What Imaging Can Reveal

X-rays are usually the first imaging test ordered. In osteoarthritis, they show a narrowing of the space between bones where cartilage has worn away, bone spurs forming along joint edges, increased bone density beneath the lost cartilage, and sometimes fluid-filled cysts within the bone itself. These findings can confirm the diagnosis and show how advanced the joint damage is.

MRI provides a more detailed picture and can detect cartilage loss earlier than X-rays, before the damage becomes severe enough to show on a standard film. It’s particularly useful when symptoms are significant but X-rays look relatively normal. CT scans excel at showing bone spurs and bony changes in complex joints. Ultrasound is especially good at identifying fluid-filled cysts that sometimes form in arthritic joints and can also reveal inflammation in the soft tissues around the joint.

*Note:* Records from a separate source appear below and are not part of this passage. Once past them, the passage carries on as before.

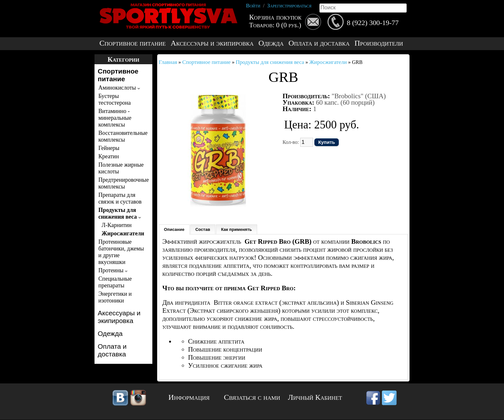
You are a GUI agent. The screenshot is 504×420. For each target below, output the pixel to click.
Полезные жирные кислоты (121, 168)
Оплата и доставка (319, 43)
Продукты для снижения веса (120, 213)
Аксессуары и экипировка (212, 43)
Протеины (113, 270)
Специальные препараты (115, 282)
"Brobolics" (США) (359, 96)
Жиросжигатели (122, 233)
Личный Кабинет (315, 397)
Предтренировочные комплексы (122, 183)
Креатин (109, 156)
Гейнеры (109, 148)
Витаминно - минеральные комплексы (115, 118)
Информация (189, 397)
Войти (253, 5)
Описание (174, 229)
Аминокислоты (119, 88)
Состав (203, 229)
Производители (379, 43)
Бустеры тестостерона (114, 99)
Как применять (237, 229)
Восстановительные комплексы (122, 136)
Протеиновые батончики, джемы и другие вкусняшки (121, 252)
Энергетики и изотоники (115, 297)
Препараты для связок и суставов (120, 198)
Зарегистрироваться (289, 5)
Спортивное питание (132, 43)
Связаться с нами (252, 397)
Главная (168, 62)
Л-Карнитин (116, 225)
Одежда (271, 43)
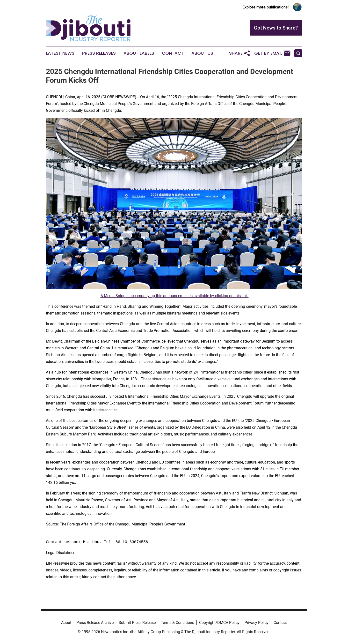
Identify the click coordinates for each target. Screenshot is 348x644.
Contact (173, 53)
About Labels (139, 53)
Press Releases (99, 53)
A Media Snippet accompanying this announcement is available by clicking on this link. (174, 296)
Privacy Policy (257, 622)
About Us (202, 53)
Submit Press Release (137, 622)
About (66, 622)
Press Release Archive (95, 622)
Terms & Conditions (177, 622)
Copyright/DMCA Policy (219, 622)
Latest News (60, 53)
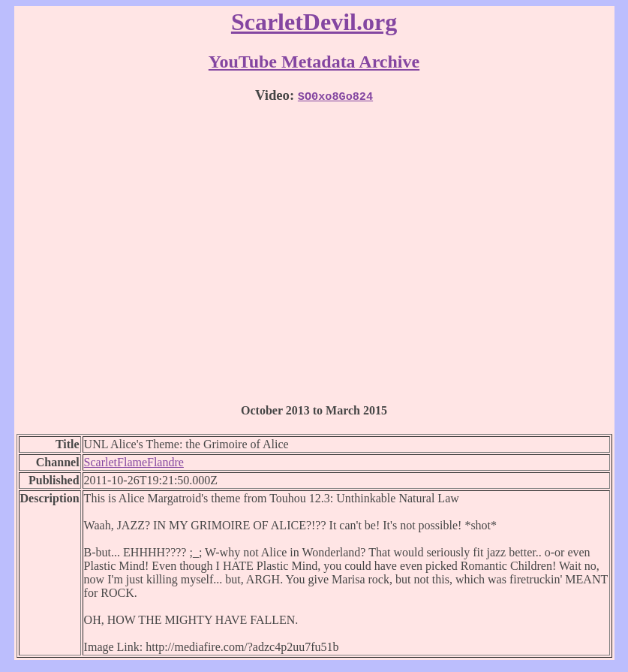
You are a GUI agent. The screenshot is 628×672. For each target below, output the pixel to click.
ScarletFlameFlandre (134, 462)
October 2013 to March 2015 (314, 410)
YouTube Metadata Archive (314, 62)
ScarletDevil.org (314, 22)
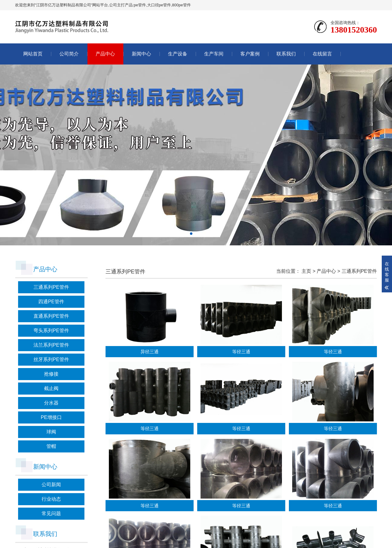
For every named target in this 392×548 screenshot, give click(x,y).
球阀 (51, 432)
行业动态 (51, 499)
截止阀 (51, 388)
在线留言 (322, 54)
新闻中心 (141, 54)
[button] (191, 234)
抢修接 (51, 374)
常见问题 (51, 513)
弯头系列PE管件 (51, 330)
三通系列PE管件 (51, 287)
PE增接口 (51, 417)
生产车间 (214, 54)
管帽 (51, 446)
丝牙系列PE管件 (51, 359)
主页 (306, 271)
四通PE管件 (51, 301)
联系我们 (286, 54)
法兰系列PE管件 (51, 345)
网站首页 (33, 54)
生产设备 (178, 54)
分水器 (51, 403)
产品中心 (105, 54)
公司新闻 (51, 484)
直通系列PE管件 (51, 316)
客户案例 (250, 54)
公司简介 (69, 54)
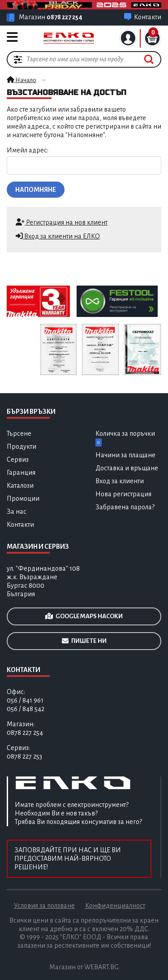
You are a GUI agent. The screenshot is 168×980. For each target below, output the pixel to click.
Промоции (23, 499)
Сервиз (17, 460)
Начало (22, 80)
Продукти (22, 447)
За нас (17, 512)
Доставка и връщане (127, 468)
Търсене (19, 434)
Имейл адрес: (27, 150)
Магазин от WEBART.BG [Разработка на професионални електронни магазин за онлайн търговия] (84, 967)
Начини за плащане (125, 455)
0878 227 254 (65, 17)
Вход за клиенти (120, 481)
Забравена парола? (125, 507)
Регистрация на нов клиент (61, 222)
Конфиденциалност (115, 906)
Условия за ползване (44, 906)
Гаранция (21, 473)
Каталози (20, 486)
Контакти (20, 525)
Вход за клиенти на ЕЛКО (58, 236)
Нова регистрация (123, 494)
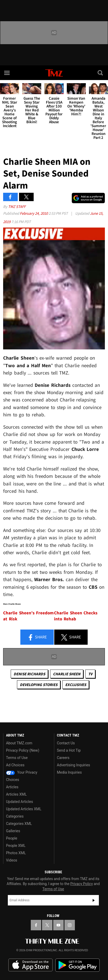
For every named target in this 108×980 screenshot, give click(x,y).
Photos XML (16, 853)
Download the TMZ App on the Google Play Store (77, 965)
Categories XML (19, 823)
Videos (11, 860)
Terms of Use (17, 757)
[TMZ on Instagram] (70, 925)
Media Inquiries (69, 772)
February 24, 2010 (34, 213)
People (11, 838)
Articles (12, 787)
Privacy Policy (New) (22, 750)
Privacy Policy (81, 884)
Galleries (13, 831)
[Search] (100, 73)
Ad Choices (15, 765)
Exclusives (75, 684)
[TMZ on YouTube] (58, 925)
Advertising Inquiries (73, 765)
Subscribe (94, 900)
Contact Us (66, 743)
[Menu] (7, 73)
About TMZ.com (19, 743)
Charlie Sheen (67, 674)
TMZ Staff (17, 206)
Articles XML (16, 794)
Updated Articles (19, 802)
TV (90, 674)
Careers (63, 757)
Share (37, 637)
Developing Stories (38, 684)
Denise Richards (29, 674)
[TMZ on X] (47, 925)
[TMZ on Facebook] (36, 925)
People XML (16, 845)
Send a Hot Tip (69, 750)
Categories (15, 816)
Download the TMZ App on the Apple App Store (30, 965)
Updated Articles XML (23, 809)
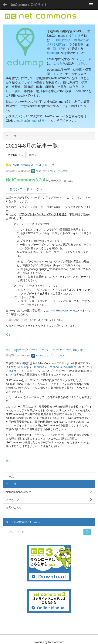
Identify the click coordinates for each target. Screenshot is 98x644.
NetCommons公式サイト (28, 4)
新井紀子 (59, 48)
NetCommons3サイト (36, 120)
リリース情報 (60, 171)
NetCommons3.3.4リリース (34, 165)
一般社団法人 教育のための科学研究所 (55, 367)
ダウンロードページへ (26, 189)
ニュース (60, 355)
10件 (33, 155)
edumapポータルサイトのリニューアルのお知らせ (44, 350)
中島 (36, 171)
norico (37, 355)
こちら (58, 63)
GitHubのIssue (62, 310)
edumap (52, 53)
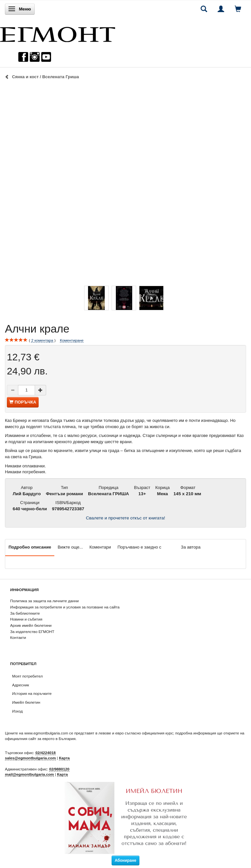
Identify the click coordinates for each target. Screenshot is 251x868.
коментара (42, 340)
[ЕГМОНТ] (58, 33)
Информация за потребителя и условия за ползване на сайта (65, 607)
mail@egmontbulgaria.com (29, 774)
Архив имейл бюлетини (31, 625)
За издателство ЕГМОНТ (32, 631)
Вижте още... (70, 547)
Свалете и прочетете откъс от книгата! (125, 518)
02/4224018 (45, 752)
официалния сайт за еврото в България (40, 739)
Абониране (126, 860)
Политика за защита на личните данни (44, 601)
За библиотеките (25, 613)
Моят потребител (27, 676)
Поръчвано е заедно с (139, 547)
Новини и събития (26, 619)
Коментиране (72, 340)
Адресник (21, 685)
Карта (64, 758)
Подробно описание (30, 547)
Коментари (100, 547)
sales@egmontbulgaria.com (30, 758)
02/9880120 (59, 769)
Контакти (18, 637)
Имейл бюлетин (26, 702)
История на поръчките (32, 693)
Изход (18, 711)
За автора (191, 547)
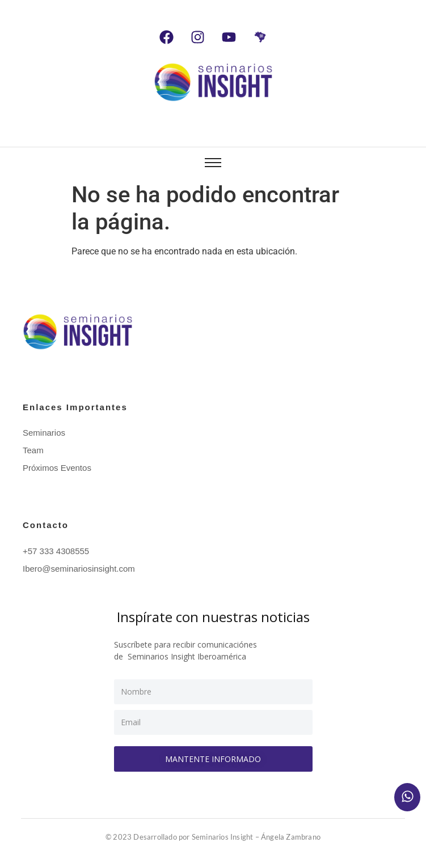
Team (33, 450)
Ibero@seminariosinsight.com (79, 568)
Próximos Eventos (57, 467)
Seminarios (44, 432)
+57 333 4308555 (56, 551)
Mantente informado (213, 759)
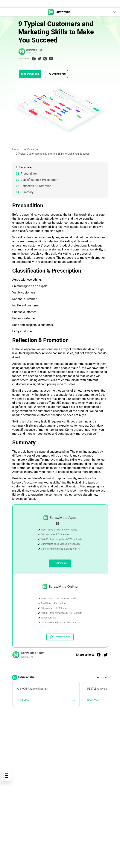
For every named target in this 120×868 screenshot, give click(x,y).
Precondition (29, 174)
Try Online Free (56, 74)
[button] (98, 677)
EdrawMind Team (34, 50)
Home (16, 149)
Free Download (30, 74)
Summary (27, 192)
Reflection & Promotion (36, 186)
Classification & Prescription (39, 180)
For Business (30, 149)
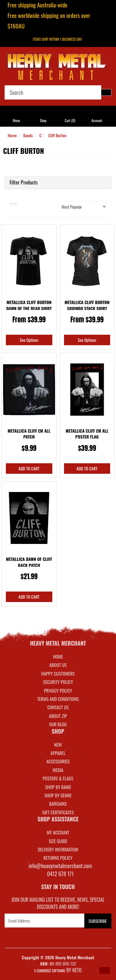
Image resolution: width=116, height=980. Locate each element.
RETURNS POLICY (58, 858)
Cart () (70, 120)
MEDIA (58, 770)
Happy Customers (58, 673)
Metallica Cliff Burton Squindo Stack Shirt (87, 305)
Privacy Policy (58, 690)
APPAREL (58, 753)
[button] (105, 970)
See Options (29, 340)
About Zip (58, 716)
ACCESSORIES (58, 761)
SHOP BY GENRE (58, 795)
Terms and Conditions (58, 699)
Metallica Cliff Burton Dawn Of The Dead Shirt (29, 305)
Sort (49, 204)
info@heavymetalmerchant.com (60, 865)
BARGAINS (58, 803)
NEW (58, 745)
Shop (43, 120)
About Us (58, 665)
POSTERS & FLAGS (58, 778)
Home (12, 135)
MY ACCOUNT (58, 832)
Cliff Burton (57, 135)
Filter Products (24, 183)
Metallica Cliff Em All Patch (29, 434)
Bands (28, 135)
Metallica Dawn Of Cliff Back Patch (29, 562)
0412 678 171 (60, 873)
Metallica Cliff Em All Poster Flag (87, 434)
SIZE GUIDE (58, 841)
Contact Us (58, 707)
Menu (16, 120)
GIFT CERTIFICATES (58, 812)
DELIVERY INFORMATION (58, 849)
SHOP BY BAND (58, 787)
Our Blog (58, 724)
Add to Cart (29, 468)
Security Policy (58, 682)
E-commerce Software (50, 970)
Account (97, 120)
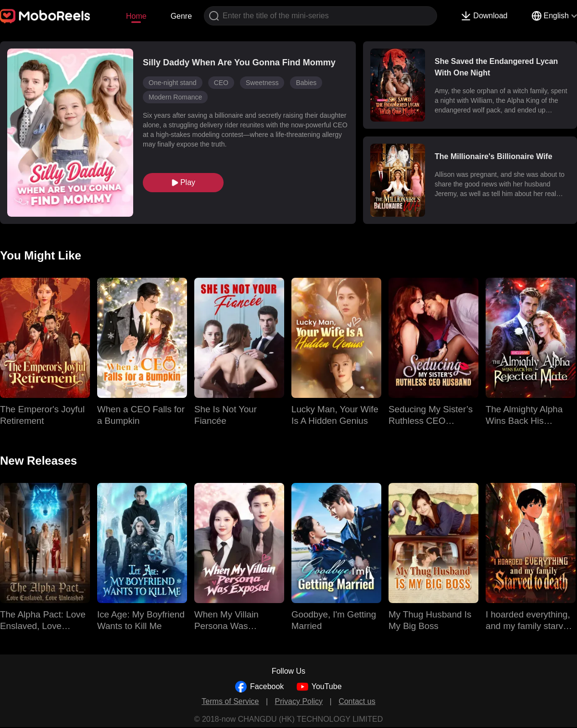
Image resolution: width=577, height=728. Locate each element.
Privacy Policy (299, 701)
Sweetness (262, 83)
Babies (306, 83)
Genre (181, 16)
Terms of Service (230, 701)
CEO (221, 83)
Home (136, 16)
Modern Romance (175, 97)
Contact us (357, 701)
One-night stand (173, 83)
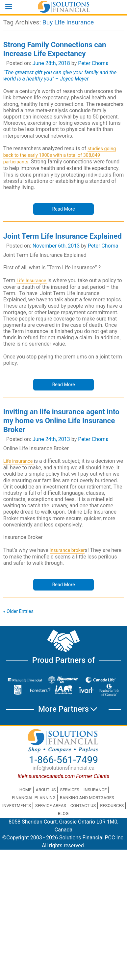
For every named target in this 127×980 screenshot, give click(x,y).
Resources (112, 805)
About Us (46, 789)
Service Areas (50, 805)
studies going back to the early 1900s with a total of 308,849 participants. (60, 155)
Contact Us (83, 805)
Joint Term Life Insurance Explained (63, 236)
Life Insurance (32, 281)
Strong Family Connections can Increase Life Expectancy (55, 49)
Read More (63, 209)
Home (25, 789)
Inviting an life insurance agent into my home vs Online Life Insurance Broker (61, 420)
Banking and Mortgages (87, 797)
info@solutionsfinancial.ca (64, 768)
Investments (17, 805)
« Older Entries (19, 611)
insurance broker (67, 550)
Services (69, 789)
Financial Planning (34, 797)
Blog (63, 813)
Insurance (95, 789)
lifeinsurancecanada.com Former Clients (64, 776)
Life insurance (19, 461)
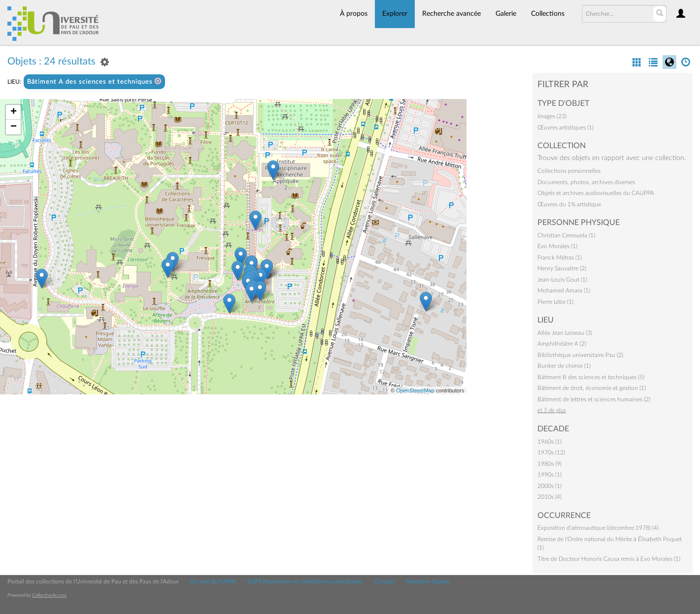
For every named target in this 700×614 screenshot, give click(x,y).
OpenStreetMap (415, 390)
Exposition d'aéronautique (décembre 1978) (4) (598, 528)
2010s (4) (549, 497)
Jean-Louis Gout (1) (562, 280)
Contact (384, 582)
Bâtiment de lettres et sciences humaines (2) (594, 399)
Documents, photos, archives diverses (586, 182)
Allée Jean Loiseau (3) (565, 333)
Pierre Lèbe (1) (555, 302)
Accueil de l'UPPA (213, 582)
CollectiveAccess (49, 595)
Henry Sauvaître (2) (562, 268)
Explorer (395, 14)
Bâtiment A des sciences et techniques (94, 81)
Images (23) (552, 116)
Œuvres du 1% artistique (569, 204)
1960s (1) (549, 442)
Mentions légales (428, 582)
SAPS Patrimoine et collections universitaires (305, 582)
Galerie (506, 14)
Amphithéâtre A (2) (562, 344)
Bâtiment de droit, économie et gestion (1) (592, 388)
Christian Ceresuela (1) (566, 235)
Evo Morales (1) (557, 246)
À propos (354, 14)
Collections (548, 14)
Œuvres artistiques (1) (566, 128)
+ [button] (13, 112)
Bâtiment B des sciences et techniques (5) (591, 377)
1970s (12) (551, 452)
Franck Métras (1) (560, 258)
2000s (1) (549, 486)
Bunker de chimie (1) (564, 366)
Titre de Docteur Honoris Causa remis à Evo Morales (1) (609, 559)
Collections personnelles (569, 171)
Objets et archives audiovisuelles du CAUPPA (596, 193)
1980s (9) (549, 464)
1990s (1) (549, 475)
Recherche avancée (451, 14)
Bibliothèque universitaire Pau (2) (580, 355)
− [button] (13, 127)
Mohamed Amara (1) (564, 291)
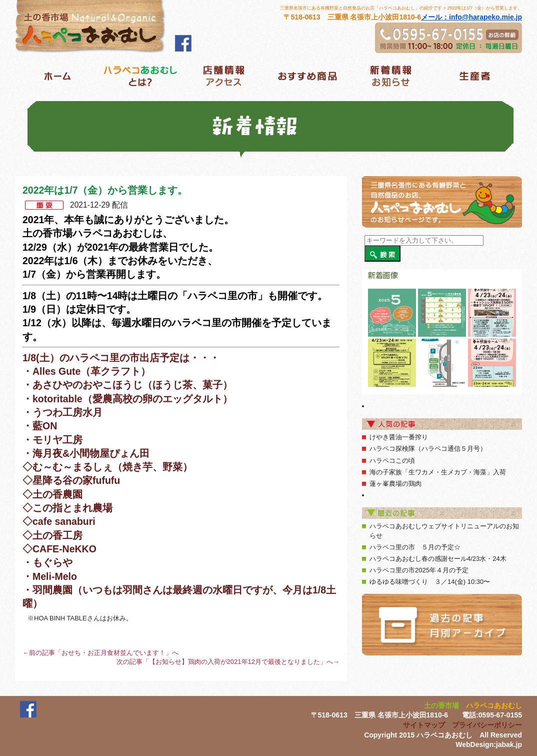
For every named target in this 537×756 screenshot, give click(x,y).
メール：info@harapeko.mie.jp (472, 17)
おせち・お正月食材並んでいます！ (114, 652)
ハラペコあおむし (494, 705)
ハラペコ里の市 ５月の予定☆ (415, 547)
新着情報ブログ (390, 76)
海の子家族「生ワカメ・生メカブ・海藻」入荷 (438, 472)
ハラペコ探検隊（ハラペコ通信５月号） (428, 448)
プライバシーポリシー (487, 725)
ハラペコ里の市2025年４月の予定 (419, 570)
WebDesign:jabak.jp (488, 744)
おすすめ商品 (307, 76)
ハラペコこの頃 (392, 460)
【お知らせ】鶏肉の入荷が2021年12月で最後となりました (234, 661)
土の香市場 (442, 705)
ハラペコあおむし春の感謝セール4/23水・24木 (438, 558)
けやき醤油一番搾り (398, 437)
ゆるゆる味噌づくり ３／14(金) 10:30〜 (430, 581)
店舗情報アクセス (224, 76)
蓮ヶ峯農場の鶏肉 (396, 483)
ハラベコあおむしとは (140, 76)
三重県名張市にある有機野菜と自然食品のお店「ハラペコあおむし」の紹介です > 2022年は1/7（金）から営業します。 (401, 8)
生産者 (474, 76)
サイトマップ (424, 725)
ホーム (56, 76)
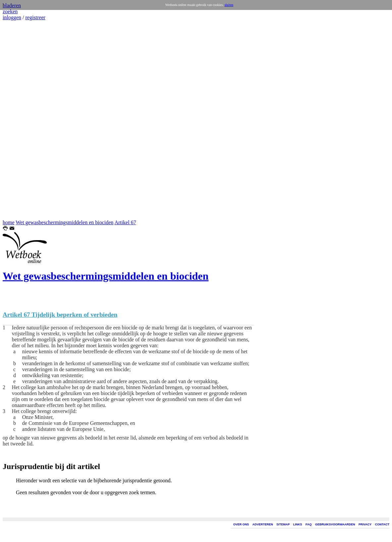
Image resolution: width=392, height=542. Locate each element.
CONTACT (382, 524)
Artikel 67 (125, 222)
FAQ (308, 524)
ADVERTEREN (263, 524)
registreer (35, 17)
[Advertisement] (23, 120)
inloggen (12, 17)
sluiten (229, 5)
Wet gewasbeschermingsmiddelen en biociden (64, 222)
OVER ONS (241, 524)
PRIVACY (365, 524)
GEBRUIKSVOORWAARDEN (335, 524)
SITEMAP (283, 524)
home (9, 222)
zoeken (10, 11)
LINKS (298, 524)
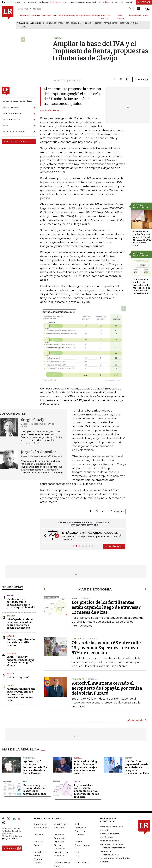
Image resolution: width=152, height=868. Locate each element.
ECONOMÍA (35, 15)
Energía (128, 758)
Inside (77, 852)
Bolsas (77, 782)
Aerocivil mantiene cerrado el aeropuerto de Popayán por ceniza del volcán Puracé (107, 688)
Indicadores (39, 852)
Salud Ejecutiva (82, 863)
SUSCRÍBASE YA (114, 546)
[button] (44, 535)
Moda (26, 782)
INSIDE (146, 15)
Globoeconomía (82, 845)
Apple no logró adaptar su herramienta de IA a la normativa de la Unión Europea (35, 767)
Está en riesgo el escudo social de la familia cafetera (21, 642)
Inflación (88, 23)
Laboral (10, 685)
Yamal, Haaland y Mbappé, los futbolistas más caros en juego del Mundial (20, 661)
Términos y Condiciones (111, 844)
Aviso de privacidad (109, 841)
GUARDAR (141, 79)
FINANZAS (25, 15)
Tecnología (29, 758)
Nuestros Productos (109, 834)
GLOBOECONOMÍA (67, 15)
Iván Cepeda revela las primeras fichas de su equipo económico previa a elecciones (20, 623)
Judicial (78, 758)
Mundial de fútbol (54, 23)
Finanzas (38, 845)
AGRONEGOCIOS (83, 15)
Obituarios (59, 856)
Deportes (11, 653)
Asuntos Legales (41, 828)
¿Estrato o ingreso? (18, 677)
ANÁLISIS (96, 15)
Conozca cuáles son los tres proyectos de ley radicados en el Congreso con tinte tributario (141, 286)
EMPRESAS (47, 15)
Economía (79, 834)
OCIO (55, 15)
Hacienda (11, 616)
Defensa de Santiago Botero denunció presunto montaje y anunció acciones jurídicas (86, 767)
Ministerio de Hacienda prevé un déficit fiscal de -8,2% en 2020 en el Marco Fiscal (142, 238)
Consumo (38, 834)
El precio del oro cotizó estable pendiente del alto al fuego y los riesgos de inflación (86, 791)
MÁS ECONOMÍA (135, 720)
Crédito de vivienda (129, 23)
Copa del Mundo (73, 23)
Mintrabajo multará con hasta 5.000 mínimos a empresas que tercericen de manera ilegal (21, 694)
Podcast (37, 863)
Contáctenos (106, 837)
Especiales (59, 841)
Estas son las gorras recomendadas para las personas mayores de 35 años (35, 789)
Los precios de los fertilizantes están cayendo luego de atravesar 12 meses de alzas (106, 607)
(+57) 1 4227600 (10, 838)
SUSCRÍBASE (144, 2)
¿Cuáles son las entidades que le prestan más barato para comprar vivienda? (21, 603)
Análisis (10, 636)
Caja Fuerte (59, 828)
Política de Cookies (109, 855)
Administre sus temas (15, 141)
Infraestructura (61, 852)
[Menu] (18, 15)
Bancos (22, 27)
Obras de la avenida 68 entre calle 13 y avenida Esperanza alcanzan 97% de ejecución (106, 648)
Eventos (78, 841)
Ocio (77, 856)
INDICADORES (135, 15)
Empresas (38, 841)
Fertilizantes (110, 23)
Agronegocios (41, 824)
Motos (98, 23)
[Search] (130, 9)
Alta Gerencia (60, 824)
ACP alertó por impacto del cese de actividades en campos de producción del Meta (137, 767)
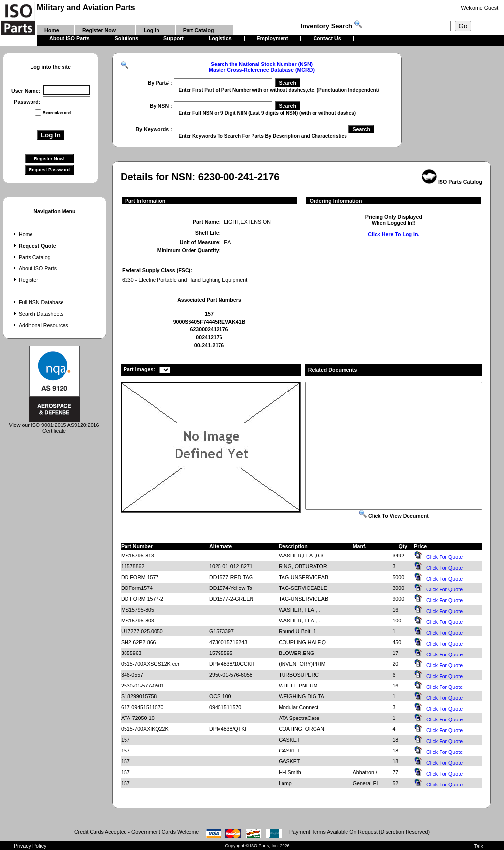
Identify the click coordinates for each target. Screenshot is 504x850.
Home (22, 234)
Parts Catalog (31, 257)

Patterns That Should Prompt Action

Not every ache is arthritis. Joints can hurt temporarily after overuse, injury, or even a viral illness. The Arthritis Foundation recommends seeing your doctor if joint symptoms last three days or more, or if you experience several episodes of joint symptoms within the same month. Those timelines help separate a passing problem from something that needs evaluation.

Symptoms that escalate quickly deserve faster attention. If multiple joints become swollen over just a few weeks, especially if paired with fatigue, fever, or unexplained weight loss, that pattern suggests an inflammatory or autoimmune process that benefits from early treatment. Early intervention in rheumatoid arthritis, in particular, can prevent the kind of permanent joint damage that becomes much harder to manage later.